MayMetMo 2020 #23: Airplane for Father

When I was young, my father would take me to the airport to ‘help’ him work on his plane.   He’d work and I’d pick weeds next to the hanger and run around the airfield playing in the tall grass that undoubtedly had snakes and all manner of possible unseen danger.    I would lay back on the grass at the end of the airfield and watch the planes take off overhead while the sun was high and blinding until it disappeared into the sea.   My father would call for me late in the evening and announce we were going home.  It was always disappointing if we were not flying that day.
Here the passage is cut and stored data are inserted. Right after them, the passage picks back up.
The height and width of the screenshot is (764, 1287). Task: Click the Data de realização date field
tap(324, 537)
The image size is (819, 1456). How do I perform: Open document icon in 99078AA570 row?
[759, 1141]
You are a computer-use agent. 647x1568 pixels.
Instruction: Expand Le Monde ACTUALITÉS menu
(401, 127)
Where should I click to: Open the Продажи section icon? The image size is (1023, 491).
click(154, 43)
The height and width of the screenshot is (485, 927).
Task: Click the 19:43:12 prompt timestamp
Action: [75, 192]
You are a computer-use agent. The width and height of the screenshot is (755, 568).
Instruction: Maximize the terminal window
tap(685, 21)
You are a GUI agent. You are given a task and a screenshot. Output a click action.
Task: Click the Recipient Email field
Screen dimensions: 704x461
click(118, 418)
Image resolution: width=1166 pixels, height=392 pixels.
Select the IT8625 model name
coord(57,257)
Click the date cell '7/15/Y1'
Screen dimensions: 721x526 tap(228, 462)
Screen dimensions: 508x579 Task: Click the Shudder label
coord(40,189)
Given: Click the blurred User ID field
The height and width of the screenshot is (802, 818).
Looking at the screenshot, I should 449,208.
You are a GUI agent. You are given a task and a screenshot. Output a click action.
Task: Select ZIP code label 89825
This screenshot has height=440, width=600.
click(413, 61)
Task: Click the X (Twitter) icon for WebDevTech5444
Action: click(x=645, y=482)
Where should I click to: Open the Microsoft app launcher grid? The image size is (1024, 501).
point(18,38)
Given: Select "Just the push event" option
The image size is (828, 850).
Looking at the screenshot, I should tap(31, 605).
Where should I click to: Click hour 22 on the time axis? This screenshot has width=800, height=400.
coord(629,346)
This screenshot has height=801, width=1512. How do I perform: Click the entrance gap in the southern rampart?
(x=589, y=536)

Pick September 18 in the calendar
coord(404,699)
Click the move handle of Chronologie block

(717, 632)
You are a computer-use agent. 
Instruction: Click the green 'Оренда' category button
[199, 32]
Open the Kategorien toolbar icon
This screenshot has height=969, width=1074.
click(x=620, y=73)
I used to love going up in the air with my father.   The airplane itself became synonymous with our relationship.  He would work, and I would stay just out of sight so as not to disturb him, in hopes of getting lifted off the ground and taking on a view of the world below.  The Plane was an old Cessna 172, overwing, manual prop (until he replaced it with a starter) Tail Number N13456 brown and beige, not much to look at but I thought she was a beauty.    We’d drive to the airfield in Ontario, my young mind had no idea how far that was from Los Angeles, but it was always a thrill to turn down the highway where the land became flattest and see the tiny tower that served as the airports’ radar station.  We’d park next to our hanger, he’d pull the Cessna out and offer me quips of wisdom from an earlier age, He taught me about a hard day’s works and the value of personal responsibility.   Above all else, my father taught me the importance of keeping your word.  “When you say you’ll do something, you have to do it.   If you think it, you’ve got some options, but once the words leave your mouth and someone else can hold you accountable to those words, that’s your check, you have to be able to pay for it if someone cashes it.”   Among other ways of saying it, it amounted to, “All you have in this world is your word, its all that is valuable, as long as you keep it.”